See Gowland v. Aetna, 143 F.3d 951, 954 (5th Cir. 1998) (the Standard Flood Insurance policy provides "that the insurer, at its option, may waive the proof of loss requirement in certain cases") (emphasis added).8  This interpretation is consistent with the purpose of the "Write Your Own" program: to give private insurers the authority to adjust flood claims efficiently, in keeping with general business standards. See 44 C.F.R. § 62.23(d), (i) (2002).

Allstate argues that this interpretation conflicts with our decision in Flick. The plaintiff in Flick argued that despite her failure—by several months—to submit a timely proof of loss, she was entitled to recover under a Standard Flood Insurance Policy because she had substantially complied with the policy. We rejected the "substantial compliance" standard:

Because flood losses, whether insured by FEMA or by a participating WYO insurer, are paid out of the National Flood Insurance Fund, a claimant under a standard flood insurance policy must comply strictly with the terms and conditions that Congress has established for payment. That is the simple, but powerful command of the Appropriations Clause. Congress, through a valid act of delegation to FEMA, has authorized payment of flood insurance funds to only those claimants that submit a timely sworn proof of loss. We therefore have no more power to award a money remedy to a flood insurance claimant who submits a sworn proof of loss after the 60 day time limit than we have to award a money remedy to a disability benefits claimant whose income exceeds a statutory earnings limit.
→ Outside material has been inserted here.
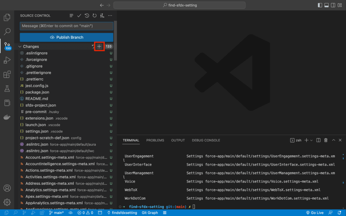The image size is (346, 216).
Task: Open the Search icon in activity bar
Action: point(7,31)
205 F.3d at 394-95 (citations and footnotes omitted). Because the policy did not allow this extension, we declined to create an exception.

Pecarovich, however, is not seeking to avoid strict compliance with the policy. He argues that he received valid permission under the terms of Article 9(J) (7) of the policy to use this alternative procedure for submitting his claim. Pecarovich is not seeking to avoid the conditions Congress has established for payment; the only dispute here is one of contract interpretation — whether under the terms of Article 9(J) (7), he was required to obtain the necessary permission from FEMA or from Allstate.9  Correctly interpreted, Article 9(J) (7) gave Allstate the discretion to approve this procedure.
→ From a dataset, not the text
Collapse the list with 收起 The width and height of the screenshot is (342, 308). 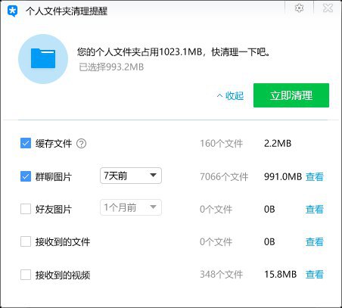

Allstate's ability to approve the alternative procedure in Article 9(J) (7) is not affected by Article 9(D), which provides that the policy "cannot be amended nor can any of its provisions be waived without the express written consent of the Federal Insurance Administrator." See also 44 C.F.R. § 61.13(d) (2002) (stating that "no provision of the [Standard Flood Insurance Policy] shall be altered, varied, or waived other than by the express written consent of the Administrator through the issuance of an appropriate amendatory endorsement"); Flick, 205 F.3d at 391(recognizing that the private insurer could not unilaterally extend the 60-day time limit for submitting a proof of loss because doing so would have constituted an unauthorized waiver of the policy's plain language). As we have said, Pecarovich was not seeking to amend or waive the terms of his policy, but only to follow an alternative procedure for submitting a claim in accordance with the policy.10 

Finally, Allstate argues that even if it had the ability to approve the procedure in Article 9(J) (7), there is insufficient evidence that it gave Pecarovich permission to do so. According to Pecarovich, an Allstate supervisor met with him one month after the loss, told him that Allstate would "take care of everything", and that he was in good hands.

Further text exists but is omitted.